0 to 1 Million: Scaling my side project to 1 million requests a day

In the Beginning

In late 2014 I decided that I needed a side project.  There were some technologies that I wanted to learn, and in my experience building an actual project was the best way to do that.  As I sat on my couch trying to figure out what to build, I remembered an idea I had back when I was still a junior dev doing WordPress development.  The idea was that people building commercial plugins and themes should be able to use the automated update system that WordPress provides.  There were a few self-managed solutions out there for this, but I thought building a SaaS product would be a good way to learn some new tech.

Getting Started

My programming history in 2014 looked something like: LAMP (PHP, MySQL, Apache) -> Ruby on Rails -> Django.  In 2014 Node.js was becoming extremely popular and MongoDB had started to become mature.  Both of these technologies interested me, so I decided to use them on this new project.  As to not get too overwhelmed with learning things, I decided to use Angular for fronted since I was already familiar with it.

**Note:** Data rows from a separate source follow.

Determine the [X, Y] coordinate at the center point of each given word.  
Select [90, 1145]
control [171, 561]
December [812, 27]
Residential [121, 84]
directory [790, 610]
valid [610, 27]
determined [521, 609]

A few months after getting started, I finally deployed https://kernl.us for the world to see.  To give you an idea of the expectations I had for this project, I deployed it to a $5/month Digital Ocean droplet.  That means everything (Mongo, Nginx, Node) was on a single $5 machine.  For the next month or two, this sufficed since my traffic was very low.

The First Wave

In December of 2014 things started to get interesting with Kernl.  I had moved Kernl out of a closed alpha and into beta, which led to a rise in sign ups.  Traffic steadily started to climb, but not so high that it couldn’t be handled by a single $5 droplet.

Around December 5th I had a customer with a large install base start to use Kernl.  As you can see the graph scale completely changes.  Kernl went from ~2500 requests per day, to over 2000 requests per hour.  That seems like a lot (or it did at the time), but it was still well within what a single $5 droplet could handle.  After all, thats less that 1 request per second.

Scaling Up

Through the first 3 months of 2015 Kernl experienced steady growth.  I started charging for it in February, which helped fuel further growth as it made customers feel more comfortable trusting it with something as important as updates.  Starting in March, I noticed that resource consumption on my $5 droplet was getting a bit out of hand.  Wanting to keep costs low (both in my development time and actual money) I opted to scale Kernl vertically to a $20 per month droplet.  It had 2GB of RAM and 2 cores, which seemed like plenty.  I knew that this wasn’t a permanent solution, but it was the lowest friction one at the time.

During the ‘Scaling Up’ period that Kernl went through, I also ran into issues with Apache.  I started out by using Apache as a reverse proxy because I was familiar with it, but it started to fall over on me when I would occasionally receive requests rates of about 20/s.  Instead of tweaking Apache, I switched to using Nginx and have yet to run in to any issues with it.  I’m sure Apache can handle far more that 20 requests/s, but I simply don’t know enough about tweaking it’s settings to make that happen.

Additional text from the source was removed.